Document excerpt:
+-------+
# HOW FAR DO THEY BURROW AND FOR HOW LONG?



## colinsmum (May 30, 2010)

Hi All - I put up a thread last week as we lost our beloved Hermanns, Phyllis. Well after 2 very long days we found her, covered in earth and looking a bit bemused.

We checked her part of the garden to ensure that it was once again secure, and put her and her brother, Colin, back into that part. However, we have not seen her for 4 days now. Colin went 'missing' for 2 days and my OH found him burrowed right down about 1 1/2 feet. 

I am convinced that she hasn't escaped again, but that she has burrowed right down. She is only 2 years old and is about 1/4 the size of Colin, so my question is how deep down can they burrow and how long can they stay there for? We are both really worried that one this occasion she really has gone!


----------



## Seiryu (May 30, 2010)

colinsmum said:


> Hi All - I put up a thread last week as we lost our beloved Hermanns, Phyllis. Well after 2 very long days we found her, covered in earth and looking a bit bemused.
> 
> We checked her part of the garden to ensure that it was once again secure, and put her and her brother, Colin, back into that part. However, we have not seen her for 4 days now. Colin went 'missing' for 2 days and my OH found him burrowed right down about 1 1/2 feet.
> 
> I am convinced that she hasn't escaped again, but that she has burrowed right down. She is only 2 years old and is about 1/4 the size of Colin, so my question is how deep down can they burrow and how long can they stay there for? We are both really worried that one this occasion she really has gone!



I am not sure how far they burrow, but probably a good 5-6" is possible (maybe more).

Since you're having trouble with digging, you'll probably want to buy some chicken wire from home depot and line the entire area with it.
+-------+
Complete the following:
A - Print the part of the tortoise burrowing thread starting at "## colinsmum (May" and ending at "Seiryu (May 30, 2010)".
B - In the tortoise burrowing thread, how deep was Colin found burrowed?
The entries that follow come from a separate source, not from the tortoise burrowing thread.

Data extract:
+-------+
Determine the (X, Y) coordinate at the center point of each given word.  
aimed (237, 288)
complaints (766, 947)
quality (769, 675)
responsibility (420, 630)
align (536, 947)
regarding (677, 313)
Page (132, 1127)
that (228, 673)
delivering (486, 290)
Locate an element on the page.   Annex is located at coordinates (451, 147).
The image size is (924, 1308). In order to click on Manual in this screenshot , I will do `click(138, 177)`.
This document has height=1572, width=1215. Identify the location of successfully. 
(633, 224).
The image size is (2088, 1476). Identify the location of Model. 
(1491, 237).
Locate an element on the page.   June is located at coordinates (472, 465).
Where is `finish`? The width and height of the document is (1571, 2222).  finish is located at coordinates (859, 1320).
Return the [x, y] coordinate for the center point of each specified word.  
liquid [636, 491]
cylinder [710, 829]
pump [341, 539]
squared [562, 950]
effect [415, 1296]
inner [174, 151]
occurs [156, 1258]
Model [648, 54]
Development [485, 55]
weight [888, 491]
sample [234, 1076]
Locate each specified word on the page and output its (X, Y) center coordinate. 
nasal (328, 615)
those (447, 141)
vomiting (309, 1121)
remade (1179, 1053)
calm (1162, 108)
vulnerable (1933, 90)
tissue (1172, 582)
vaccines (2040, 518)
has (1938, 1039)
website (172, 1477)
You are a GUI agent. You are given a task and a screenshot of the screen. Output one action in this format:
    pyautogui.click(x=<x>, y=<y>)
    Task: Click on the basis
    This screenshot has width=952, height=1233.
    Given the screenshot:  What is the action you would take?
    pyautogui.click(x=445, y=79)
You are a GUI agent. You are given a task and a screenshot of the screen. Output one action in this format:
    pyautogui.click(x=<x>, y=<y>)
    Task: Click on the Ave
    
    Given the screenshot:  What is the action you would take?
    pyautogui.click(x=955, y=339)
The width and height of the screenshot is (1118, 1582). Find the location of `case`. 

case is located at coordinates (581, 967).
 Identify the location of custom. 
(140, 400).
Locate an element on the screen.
+-------+
Full answers:
A -
## colinsmum (May 30, 2010)

Hi All - I put up a thread last week as we lost our beloved Hermanns, Phyllis. Well after 2 very long days we found her, covered in earth and looking a bit bemused.

We checked her part of the garden to ensure that it was once again secure, and put her and her brother, Colin, back into that part. However, we have not seen her for 4 days now. Colin went 'missing' for 2 days and my OH found him burrowed right down about 1 1/2 feet. 

I am convinced that she hasn't escaped again, but that she has burrowed right down. She is only 2 years old and is about 1/4 the size of Colin, so my question is how deep down can they burrow and how long can they stay there for? We are both really worried that one this occasion she really has gone!


----------



## Seiryu (May 30, 2010)

B - About 1 1/2 feet down.